My Mongodb upgrade, or not -ish
2019-09-01
So I have been using Mongodb for years now, since I started on V3 of my (Unoffical) BnS API back in 2017 and it has served me well. it was my first foray into databases in general and for my needs at teh time it suited me perfectly – I could dump in json elements in and pull them out as I required. This also served me well for my Gw2 API parser and most things I have done up to now.
My hardware didnt really change in the two years, my host is Hetzner which has good pricing and power. I used a CX11 for my frontend and a CX21 for my backend/db Initially I ran all scripts on my frontend but as time progressed I added more storage to my backend and moved some of the heavy processing to it. It also hosts a mysql database (that wordpress and a few more things use)
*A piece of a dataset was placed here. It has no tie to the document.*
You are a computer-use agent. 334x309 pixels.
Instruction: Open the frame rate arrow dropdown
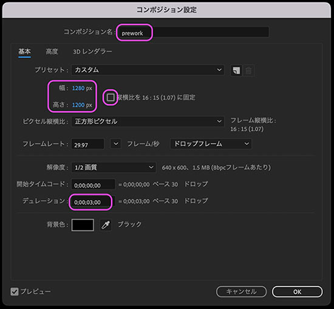116,144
That brings me up to about a month ago. By this point I had been running Mongodb as a standalone for a few years and it was pretty simple to work with I have been nearing the limits of my database server for a while now and started looking into upgrading. The new plan was to move to a sharded replica set.
-
CX11’s
- Frontend
- 3x Script processing servers
- 1x Mongos instance
- 3x for config servers
-
CX21
- 2x for the first shard
- 2x for the second shard
The process I was going to follow was:
- Upgrade my existing DB to v4.2
- Convert it into a replica set (rs0)
- Turn rs0 into my first shard
- Provision rs1 and start it as a shard
- Setup the mongos and config servers
- Tie everything in together
- Balance out the data between the shards
- Test everything
1 – I had no issues with, I was already using a config file and it makes it so much easier
2 – This is where my issues started, of course I forgot to do teh blood sacrifice and Murphy popped in for coffee.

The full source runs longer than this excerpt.